Après l’assassinat de son amant, Abe Sada, qui risquait la peine capitale, fut condamnée à (seulement) six ans de prison. Elle sortit après quatre années et vécu à l’écart de la publicité jusque son décès, probablement survenu durant les années ’70. Pour relater cette histoire, Teruo Ishii réussit même un « coup publicitaire » racoleur et interroge la véritable Abe Sada, devenue une vieille dame d’apparence respectable. Elle se souvient de son crime de manière très distancée et affirme avec insistante que son infortuné amant est « mort heureux » et qu’il désirait cette fin. Elle ajoute encore qu’il fut, malgré ses nombreuses aventures, son seul véritable amour. Adoptant un ton très documentaire et raconté en flashbacks par une Abe Sada traduite en justice, cet épisode se révèle intéressant et instructif avant de se conclure sur une interrogation : « qu’est ce que la normalité ? ».

Filmé dans un beau noir et blanc, la troisième histoire prend place durant les mois difficiles ayant suivi la fin de la Seconde Guerre Mondiale. Kodaira, un prédateur sexuel, s’attaque à plusieurs femmes qu’il va violer et assassiner, se livrant même sur certaines à des actes nécrophiles. Profitant du rationnement dont souffrent les Japonais, le sadique propose à ses victimes de la nourriture avant de les attirer l’écart pour les abuser. En plus de ces dix meurtres, Kodaira s’est rendu coupable d’une trentaine de viols. Il fut condamné à la pendaison et exécuté en 1949, inspirant, bien plus tard, un roman (« Tokyo Année Zéro ») à David Peace, premier volet de sa « Trilogie de Tokyo » qui succède à la quadrilogie dite du « Petit Chaperon Rouge ».

Si ces trois premiers sketches sont d’une durée sensiblement égale (environ 25 minutes), le dernier, peu développé, atteint seulement les douze minutes et brosse un court portrait de Takahashi Oden. Après le meurtre de son mari, atteint d’une terrible maladie, elle vécut une existence dissolue avec son amant et se prostitua pour subsister. A court d’argent, Oden tua finalement un de ses clients et fut, en 1879, la dernière femme décapitée au Japon. Deux films ont relatés sa fin tragique : DOKUFU ODEN TAKAHASHI (1958) et CRIMSON NIGHT DREAM. Ishii effleure à peine son sujet et ce coda ressemble malheureusement à une pièce rapportée permettant au long-métrage d’atteindre la duré réglementaire. Toutefois, la décapitation graphique de la meurtrière durant une tempête de neige se révèle très plaisante et conjugue une esthétique soignée à une violence complaisante non dénué d’un authentique potentiel érotique sous-jacent.

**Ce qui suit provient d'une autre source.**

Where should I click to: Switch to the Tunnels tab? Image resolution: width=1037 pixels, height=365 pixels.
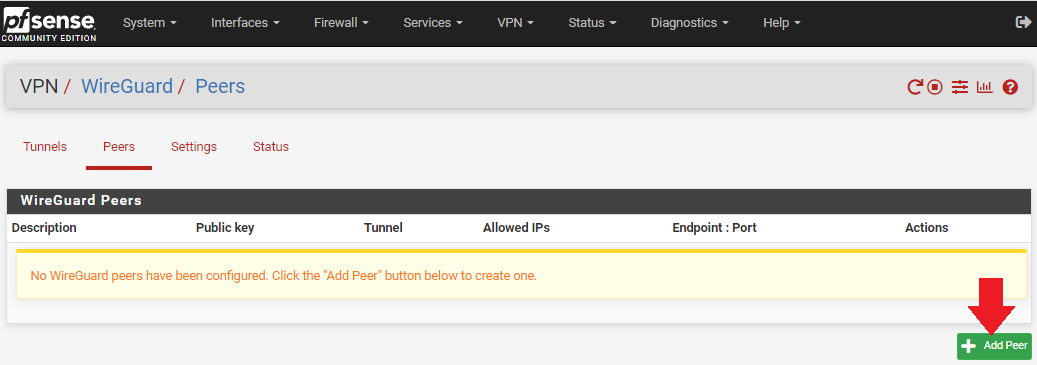click(45, 147)
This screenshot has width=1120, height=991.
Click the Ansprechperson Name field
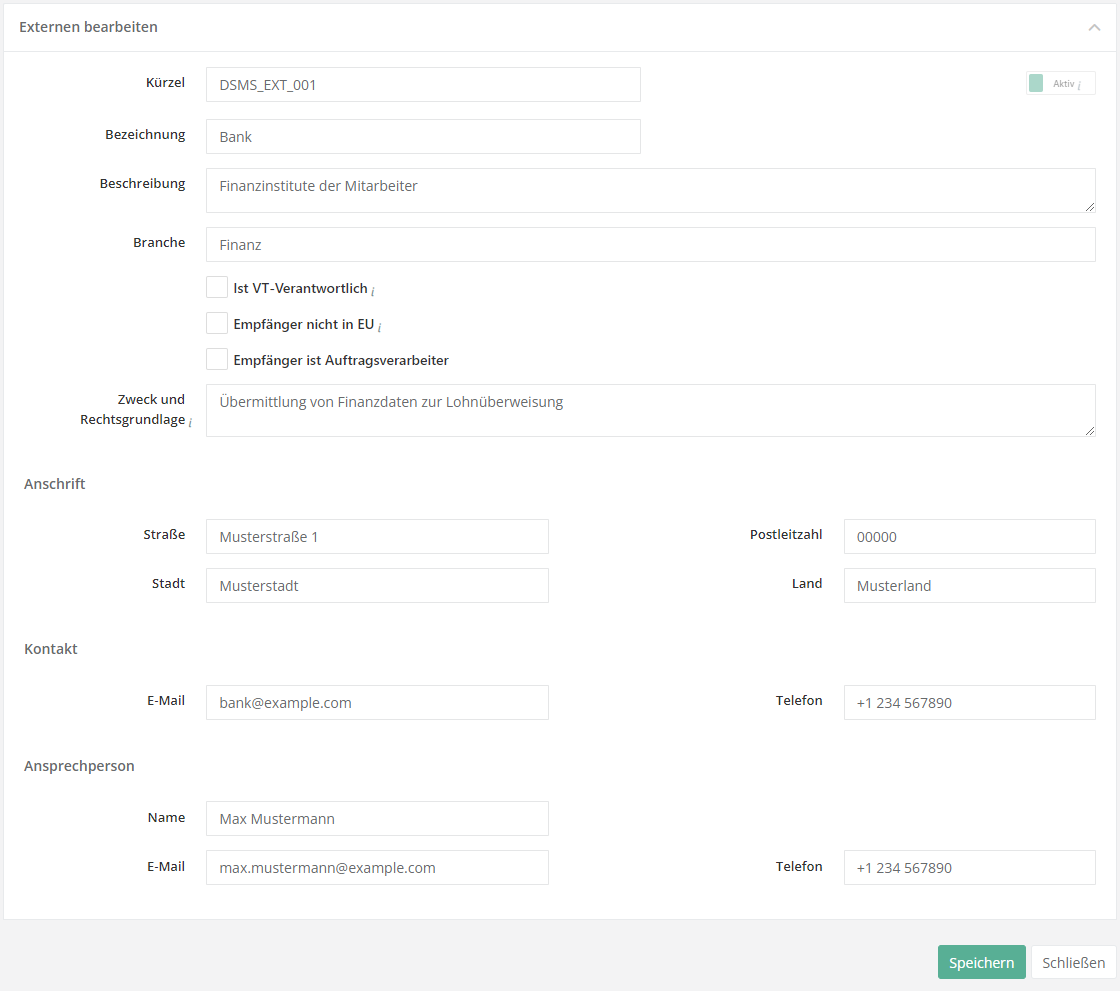click(x=377, y=819)
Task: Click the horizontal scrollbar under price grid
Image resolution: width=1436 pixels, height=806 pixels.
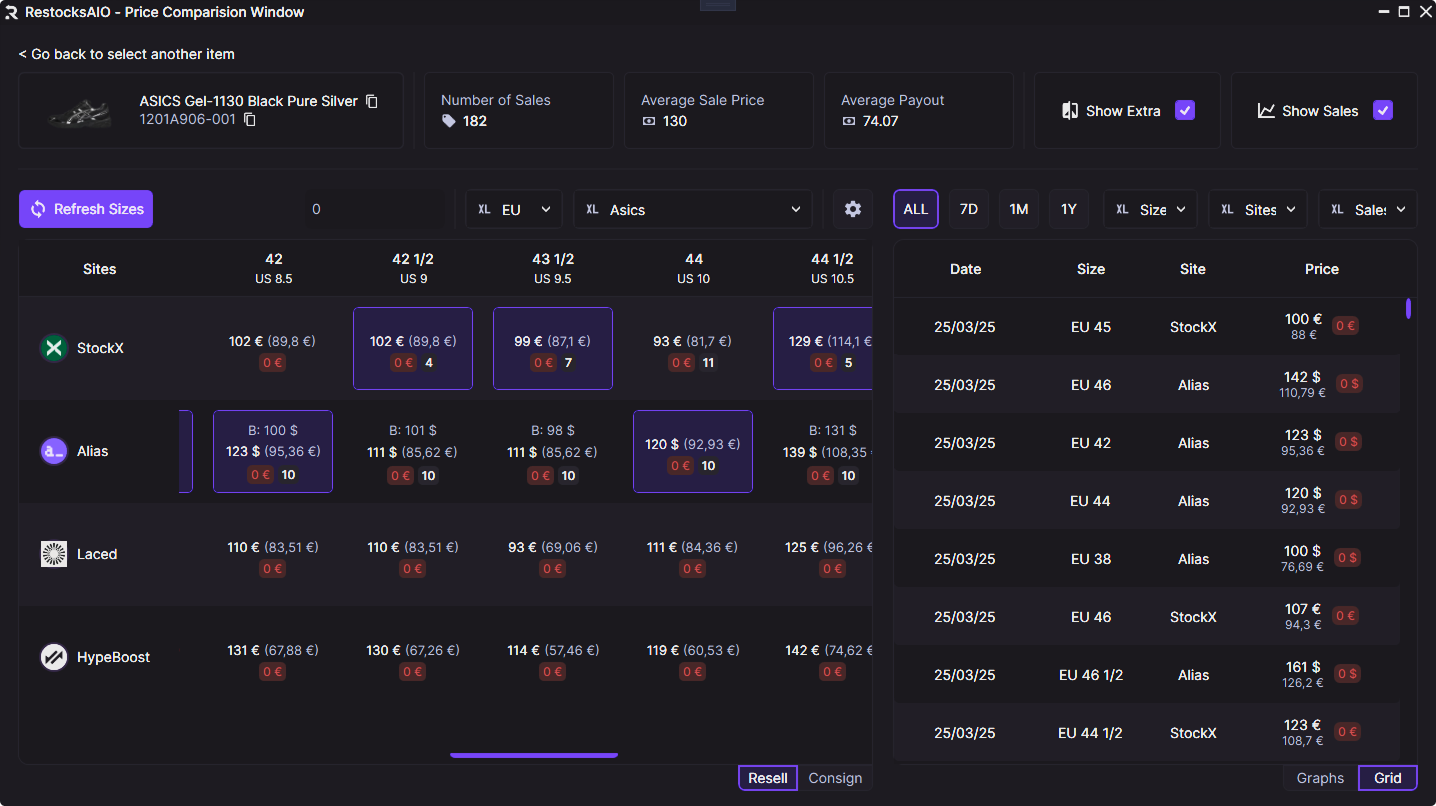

Tous ces faits divers cruels sont liés, de manière artificielle, par les recherches entreprises par un médecin légiste inconsolable suite au suicide de sa compagne infidèle. Désireux d’approfondir la psychologie criminelle féminine il enquête sur les crimes du passé mais fini par conclure qu’il ne peut expliquer le geste de son épouse. Tout ça pour ça, donc.

Beaucoup moins extrême que les autres volets de la saga, cet épisode des « Joys of torture » semblera sans doute timoré aux amateurs d’exploitation pure et dure. La violence y est atténuée et l’érotisme, en dépit de nombreuses scènes dénudées, moins présent que de coutume. Le tout, très inégal, ressemble dès lors à une sorte de faux documentaire, trafiqué et parfois maladroit, une œuvre partagée entre une réelle ambition (artistique et narrative) et une tendance à l’outrance destinée à appâter le client.

La construction sous forme de sketches courts et variés évite néanmoins l’ennui et DEVIANCES ET PASSION se regarde distraitement mais sans déplaisir pour les amateurs curieux du cinéma populaire nippon.